Indiana Gov. Mitch Daniels (R) took to the pages of The Wall Street Journal on Monday to call President Obama's healthcare bill a "massive mistake."

In a move suggesting that the Indiana governor might be trying to build his profile ahead of a run for president in 2012, Daniels made a series of suggestions that he said would lessen the burden of healthcare reform on state budgets.

"Many of us governors are hoping for either a judicial or legislative rescue from this impending disaster, and recent court decisions suggest there's a chance of that," Daniels wrote in an op-ed. "But we can't count on a miracle — that's only permitted in Washington policy making. We have no choice but to prepare for the very real possibility that the law takes effect in 2014."

All the Republican candidates considering a White House bid in the next two years have sought to distinguish themselves from challengers when it comes to healthcare reform. The issue is expected to be one of the defining ones in the Republican presidential primary.

It's understood that the candidates will be unanimous in calling for the law's repeal, but Daniels wrote about the possibility it might be sustained, and laid out a game plan to undercut the law short of its full repeal.

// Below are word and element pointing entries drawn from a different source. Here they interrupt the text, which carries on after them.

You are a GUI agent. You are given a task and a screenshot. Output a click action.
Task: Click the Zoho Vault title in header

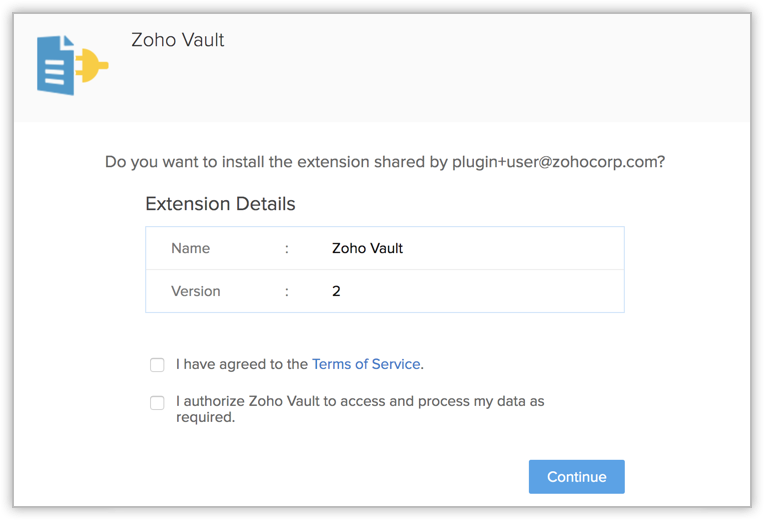click(x=178, y=40)
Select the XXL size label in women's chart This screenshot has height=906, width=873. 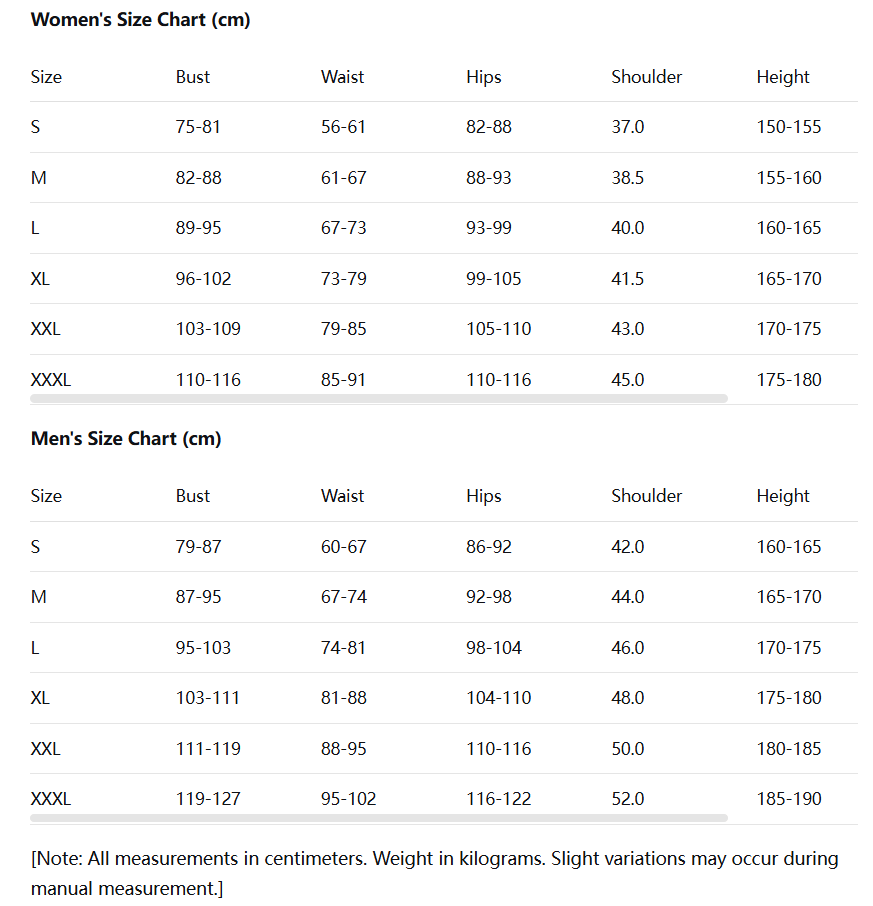pyautogui.click(x=45, y=329)
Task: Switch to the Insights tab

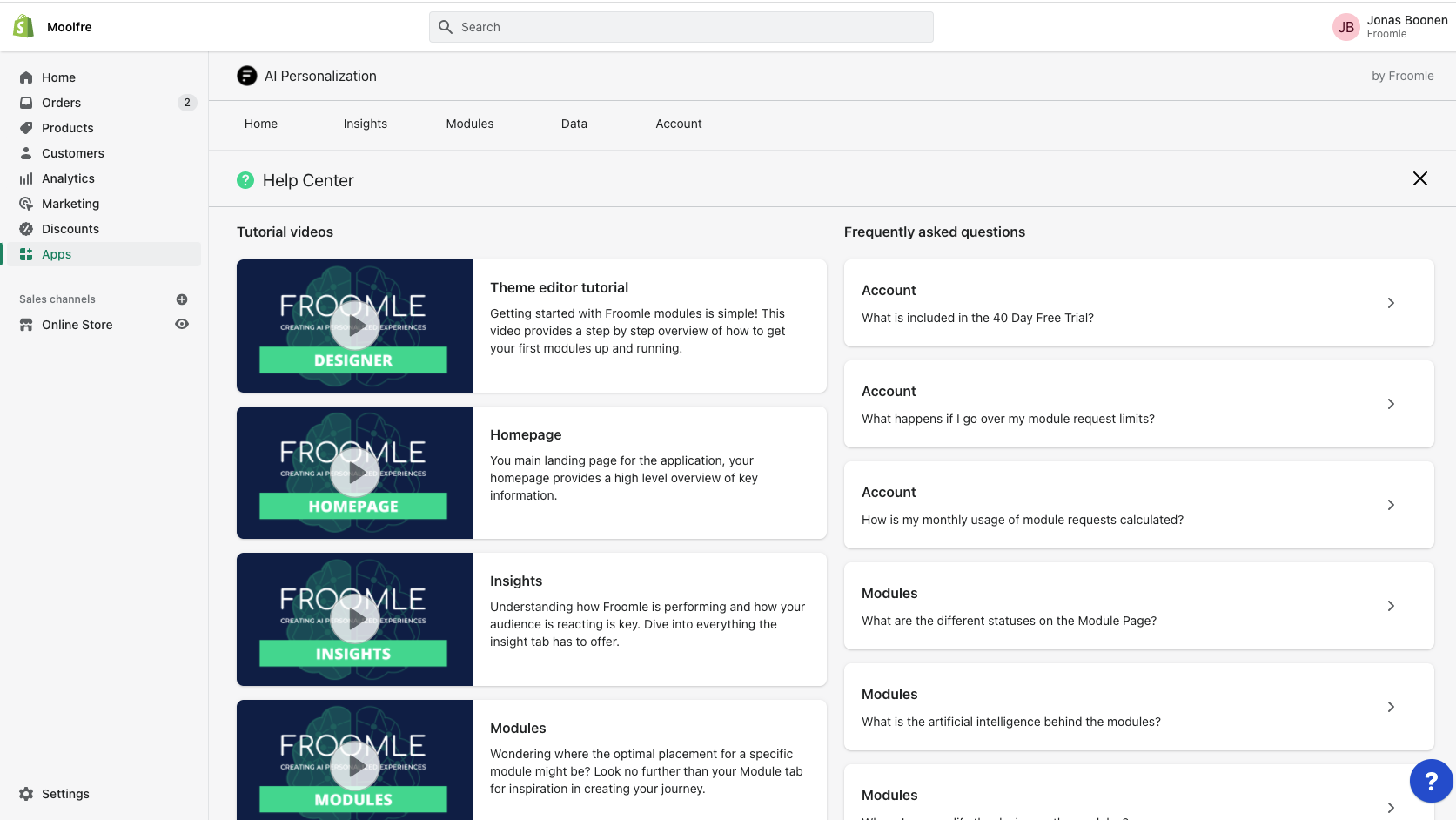Action: 365,124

Daniels said he'd sent a letter to Health and Human Services Secretary Kathleen Sebelius outlining his proposed changes, which would mostly bypass many of the new mandates included in the law to enhance its function.

"If there's to be a train wreck, we governors would rather be spectators than conductors," Daniels wrote. "But if the federal government is willing to reroute the train to a different, more productive track, we are here to help."